I recommend having staff engineers as champions. Their set of skills, experience, and knowledge usually fits very well with the requirements of such a role.

Summary

The principles above promote 3 key values:

  1. Management — Managing postmortems in a systematic way increases their efficiency.
  2. Transparency — An open process that is easily tracked and accessed. This allows everyone to learn from others’ experience.
  3. Safe environment — Only when people truly believe they can share their real thoughts can constructive learning happen. A positive mindset and a safe environment are building blocks of a healthy working culture.

Closing thoughts

Humans are great at learning, but organizations learn differently. It’s not just the collective learning of the organization’s people. It’s also the changes that happen to its system and processes. An approach like I just described can help increase the amount, speed, and quality of such changes.
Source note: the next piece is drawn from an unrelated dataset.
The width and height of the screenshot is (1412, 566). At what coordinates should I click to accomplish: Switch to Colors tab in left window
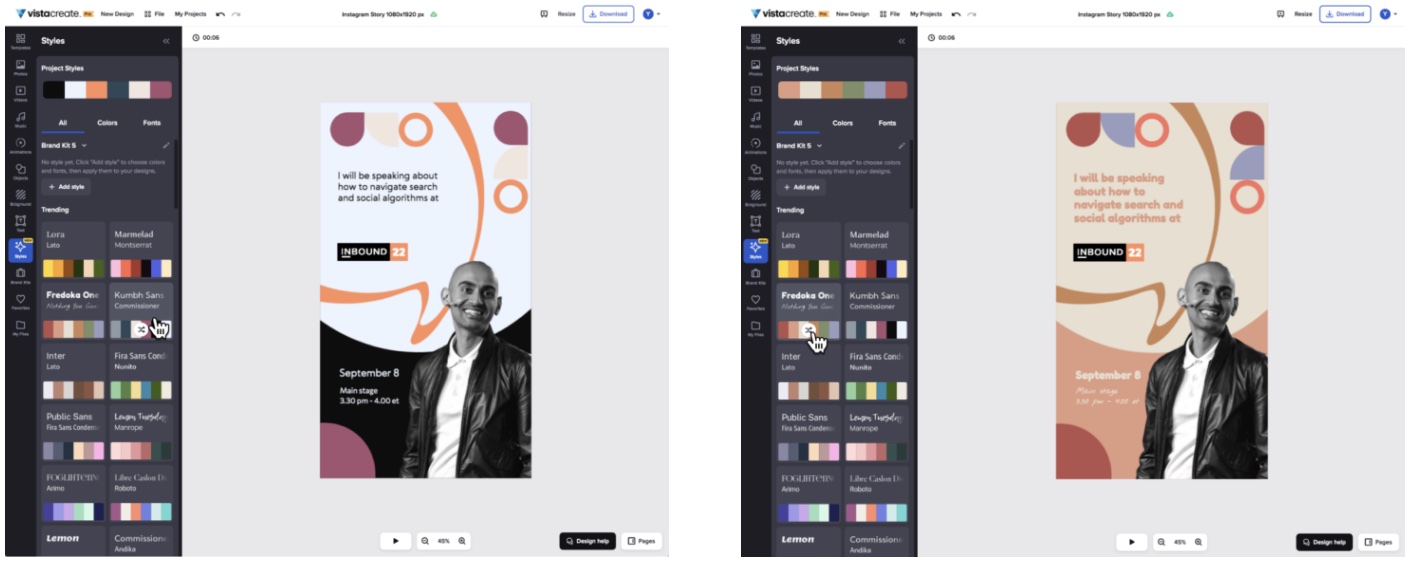[107, 123]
However, there is a mental barrier preventing the adoption of such an approach. It’s a classic barrier of change, and changing is not easy. It not only requires an investment from the organization of time and effort. It also requires a leap of faith. Mostly, since it’s not established yet as a best practice.

It won’t be easy to change your organization, but after some pressure and time change follows. When people start experiencing the intrinsic value of this approach they become believers. They understand it’s an investment that eventually pays off.

So, what do you say? Care to invest?

--

--